- _PROMPT_
Beginning with the first entry, set down each one exactly as shown.
━━━
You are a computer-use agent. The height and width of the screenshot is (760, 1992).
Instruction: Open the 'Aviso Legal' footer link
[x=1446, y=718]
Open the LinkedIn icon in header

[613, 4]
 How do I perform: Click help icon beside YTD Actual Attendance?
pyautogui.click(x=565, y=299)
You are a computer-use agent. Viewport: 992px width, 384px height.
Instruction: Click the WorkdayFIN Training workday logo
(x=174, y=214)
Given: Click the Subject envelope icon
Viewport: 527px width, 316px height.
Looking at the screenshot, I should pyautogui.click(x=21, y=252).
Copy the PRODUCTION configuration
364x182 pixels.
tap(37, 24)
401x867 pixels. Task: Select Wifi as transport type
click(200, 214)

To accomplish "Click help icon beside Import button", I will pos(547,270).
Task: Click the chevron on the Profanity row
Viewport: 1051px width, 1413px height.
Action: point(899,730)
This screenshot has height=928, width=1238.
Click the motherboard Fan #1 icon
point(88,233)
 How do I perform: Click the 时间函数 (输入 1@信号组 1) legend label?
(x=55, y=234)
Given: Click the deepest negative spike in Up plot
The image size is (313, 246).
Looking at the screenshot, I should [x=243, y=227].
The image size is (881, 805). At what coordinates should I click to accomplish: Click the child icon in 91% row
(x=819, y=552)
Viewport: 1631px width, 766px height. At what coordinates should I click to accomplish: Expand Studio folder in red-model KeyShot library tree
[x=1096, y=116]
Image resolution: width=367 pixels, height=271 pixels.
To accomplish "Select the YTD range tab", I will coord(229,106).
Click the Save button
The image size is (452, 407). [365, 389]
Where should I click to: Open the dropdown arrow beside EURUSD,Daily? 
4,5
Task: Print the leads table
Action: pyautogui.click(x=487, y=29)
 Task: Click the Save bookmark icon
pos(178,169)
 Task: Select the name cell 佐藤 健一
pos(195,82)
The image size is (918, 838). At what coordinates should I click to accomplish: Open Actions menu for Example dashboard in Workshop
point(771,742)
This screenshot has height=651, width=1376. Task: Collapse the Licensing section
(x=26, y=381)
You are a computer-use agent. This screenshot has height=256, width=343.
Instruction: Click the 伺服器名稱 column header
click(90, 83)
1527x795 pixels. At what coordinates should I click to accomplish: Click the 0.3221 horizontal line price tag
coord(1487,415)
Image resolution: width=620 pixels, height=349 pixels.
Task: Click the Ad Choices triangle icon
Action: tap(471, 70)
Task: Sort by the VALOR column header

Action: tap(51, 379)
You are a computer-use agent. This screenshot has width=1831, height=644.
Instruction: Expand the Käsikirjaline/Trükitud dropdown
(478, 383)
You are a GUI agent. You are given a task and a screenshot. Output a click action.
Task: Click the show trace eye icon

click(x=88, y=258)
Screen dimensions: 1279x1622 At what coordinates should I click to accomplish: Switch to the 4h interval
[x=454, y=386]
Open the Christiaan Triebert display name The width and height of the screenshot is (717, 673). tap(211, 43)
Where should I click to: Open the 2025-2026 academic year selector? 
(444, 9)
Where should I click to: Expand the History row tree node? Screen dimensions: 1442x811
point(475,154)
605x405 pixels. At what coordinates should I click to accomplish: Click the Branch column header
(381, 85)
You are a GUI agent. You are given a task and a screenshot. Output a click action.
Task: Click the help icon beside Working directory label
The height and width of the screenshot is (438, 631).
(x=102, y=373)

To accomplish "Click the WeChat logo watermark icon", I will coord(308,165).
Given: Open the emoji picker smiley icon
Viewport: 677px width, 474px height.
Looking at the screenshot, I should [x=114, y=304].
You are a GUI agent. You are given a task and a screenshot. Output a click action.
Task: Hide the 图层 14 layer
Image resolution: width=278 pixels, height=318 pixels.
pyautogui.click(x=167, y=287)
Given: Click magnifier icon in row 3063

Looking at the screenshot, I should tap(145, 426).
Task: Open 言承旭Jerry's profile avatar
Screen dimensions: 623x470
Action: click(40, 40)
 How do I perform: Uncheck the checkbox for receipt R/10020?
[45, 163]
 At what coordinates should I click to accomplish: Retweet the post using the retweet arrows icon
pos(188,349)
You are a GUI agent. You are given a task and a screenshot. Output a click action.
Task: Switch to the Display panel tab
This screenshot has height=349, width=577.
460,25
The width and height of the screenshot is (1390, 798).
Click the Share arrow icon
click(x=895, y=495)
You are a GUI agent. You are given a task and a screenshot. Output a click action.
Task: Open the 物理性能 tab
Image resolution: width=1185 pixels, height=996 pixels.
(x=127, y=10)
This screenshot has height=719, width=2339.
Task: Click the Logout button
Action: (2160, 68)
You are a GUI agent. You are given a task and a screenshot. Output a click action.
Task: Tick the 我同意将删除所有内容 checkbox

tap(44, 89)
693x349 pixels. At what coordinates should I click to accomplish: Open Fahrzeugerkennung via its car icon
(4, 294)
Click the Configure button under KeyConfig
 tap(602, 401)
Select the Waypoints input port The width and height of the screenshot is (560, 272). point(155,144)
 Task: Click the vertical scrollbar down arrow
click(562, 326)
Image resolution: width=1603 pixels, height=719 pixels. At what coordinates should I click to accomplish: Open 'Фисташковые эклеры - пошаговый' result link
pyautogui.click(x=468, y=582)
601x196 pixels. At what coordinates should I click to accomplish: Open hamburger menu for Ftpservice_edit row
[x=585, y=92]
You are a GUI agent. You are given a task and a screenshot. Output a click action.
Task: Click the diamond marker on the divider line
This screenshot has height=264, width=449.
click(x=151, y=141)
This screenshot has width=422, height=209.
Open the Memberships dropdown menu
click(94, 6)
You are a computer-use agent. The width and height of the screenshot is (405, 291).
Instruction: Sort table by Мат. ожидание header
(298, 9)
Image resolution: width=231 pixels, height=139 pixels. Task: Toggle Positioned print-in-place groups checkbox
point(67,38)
━━━
- _TASK RESULT_
You are a computer-use agent. The height and width of the screenshot is (760, 1992).
Instruction: Open the 'Aviso Legal' footer link
[x=1446, y=718]
Open the LinkedIn icon in header

[613, 4]
 How do I perform: Click help icon beside YTD Actual Attendance?
pyautogui.click(x=565, y=299)
You are a computer-use agent. Viewport: 992px width, 384px height.
Instruction: Click the WorkdayFIN Training workday logo
(x=174, y=214)
Given: Click the Subject envelope icon
Viewport: 527px width, 316px height.
Looking at the screenshot, I should pyautogui.click(x=21, y=252).
Copy the PRODUCTION configuration
364x182 pixels.
tap(37, 24)
401x867 pixels. Task: Select Wifi as transport type
click(200, 214)

To accomplish "Click help icon beside Import button", I will pos(547,270).
Task: Click the chevron on the Profanity row
Viewport: 1051px width, 1413px height.
Action: point(899,730)
This screenshot has height=928, width=1238.
Click the motherboard Fan #1 icon
point(88,233)
 How do I perform: Click the 时间函数 (输入 1@信号组 1) legend label?
(x=55, y=234)
Given: Click the deepest negative spike in Up plot
The image size is (313, 246).
Looking at the screenshot, I should [x=243, y=227].
The image size is (881, 805). At what coordinates should I click to accomplish: Click the child icon in 91% row
(x=819, y=552)
Viewport: 1631px width, 766px height. At what coordinates should I click to accomplish: Expand Studio folder in red-model KeyShot library tree
[x=1096, y=116]
Image resolution: width=367 pixels, height=271 pixels.
To accomplish "Select the YTD range tab", I will coord(229,106).
Click the Save button
The image size is (452, 407). [365, 389]
Where should I click to: Open the dropdown arrow beside EURUSD,Daily? 
4,5
Task: Print the leads table
Action: pyautogui.click(x=487, y=29)
 Task: Click the Save bookmark icon
pos(178,169)
 Task: Select the name cell 佐藤 健一
pos(195,82)
The image size is (918, 838). At what coordinates should I click to accomplish: Open Actions menu for Example dashboard in Workshop
point(771,742)
This screenshot has height=651, width=1376. Task: Collapse the Licensing section
(x=26, y=381)
You are a computer-use agent. This screenshot has height=256, width=343.
Instruction: Click the 伺服器名稱 column header
click(90, 83)
1527x795 pixels. At what coordinates should I click to accomplish: Click the 0.3221 horizontal line price tag
coord(1487,415)
Image resolution: width=620 pixels, height=349 pixels.
Task: Click the Ad Choices triangle icon
Action: tap(471, 70)
Task: Sort by the VALOR column header

Action: tap(51, 379)
You are a computer-use agent. This screenshot has width=1831, height=644.
Instruction: Expand the Käsikirjaline/Trükitud dropdown
(478, 383)
You are a GUI agent. You are given a task and a screenshot. Output a click action.
Task: Click the show trace eye icon

click(x=88, y=258)
Screen dimensions: 1279x1622 At what coordinates should I click to accomplish: Switch to the 4h interval
[x=454, y=386]
Open the Christiaan Triebert display name The width and height of the screenshot is (717, 673). tap(211, 43)
Where should I click to: Open the 2025-2026 academic year selector? 
(444, 9)
Where should I click to: Expand the History row tree node? Screen dimensions: 1442x811
point(475,154)
605x405 pixels. At what coordinates should I click to accomplish: Click the Branch column header
(381, 85)
You are a GUI agent. You are given a task and a screenshot. Output a click action.
Task: Click the help icon beside Working directory label
The height and width of the screenshot is (438, 631).
(x=102, y=373)

To accomplish "Click the WeChat logo watermark icon", I will coord(308,165).
Given: Open the emoji picker smiley icon
Viewport: 677px width, 474px height.
Looking at the screenshot, I should [x=114, y=304].
You are a GUI agent. You are given a task and a screenshot. Output a click action.
Task: Hide the 图层 14 layer
Image resolution: width=278 pixels, height=318 pixels.
pyautogui.click(x=167, y=287)
Given: Click magnifier icon in row 3063

Looking at the screenshot, I should tap(145, 426).
Task: Open 言承旭Jerry's profile avatar
Screen dimensions: 623x470
Action: click(40, 40)
 How do I perform: Uncheck the checkbox for receipt R/10020?
[45, 163]
 At what coordinates should I click to accomplish: Retweet the post using the retweet arrows icon
pos(188,349)
You are a GUI agent. You are given a task and a screenshot. Output a click action.
Task: Switch to the Display panel tab
This screenshot has height=349, width=577.
460,25
The width and height of the screenshot is (1390, 798).
Click the Share arrow icon
click(x=895, y=495)
You are a GUI agent. You are given a task and a screenshot. Output a click action.
Task: Open the 物理性能 tab
Image resolution: width=1185 pixels, height=996 pixels.
(x=127, y=10)
This screenshot has height=719, width=2339.
Task: Click the Logout button
Action: (2160, 68)
You are a GUI agent. You are given a task and a screenshot. Output a click action.
Task: Tick the 我同意将删除所有内容 checkbox

tap(44, 89)
693x349 pixels. At what coordinates should I click to accomplish: Open Fahrzeugerkennung via its car icon
(4, 294)
Click the Configure button under KeyConfig
 tap(602, 401)
Select the Waypoints input port The width and height of the screenshot is (560, 272). point(155,144)
 Task: Click the vertical scrollbar down arrow
click(562, 326)
Image resolution: width=1603 pixels, height=719 pixels. At what coordinates should I click to accomplish: Open 'Фисташковые эклеры - пошаговый' result link
pyautogui.click(x=468, y=582)
601x196 pixels. At what coordinates should I click to accomplish: Open hamburger menu for Ftpservice_edit row
[x=585, y=92]
You are a GUI agent. You are given a task and a screenshot. Output a click action.
Task: Click the diamond marker on the divider line
This screenshot has height=264, width=449.
click(x=151, y=141)
This screenshot has width=422, height=209.
Open the Memberships dropdown menu
click(94, 6)
You are a computer-use agent. The width and height of the screenshot is (405, 291).
Instruction: Sort table by Мат. ожидание header
(298, 9)
Image resolution: width=231 pixels, height=139 pixels. Task: Toggle Positioned print-in-place groups checkbox
point(67,38)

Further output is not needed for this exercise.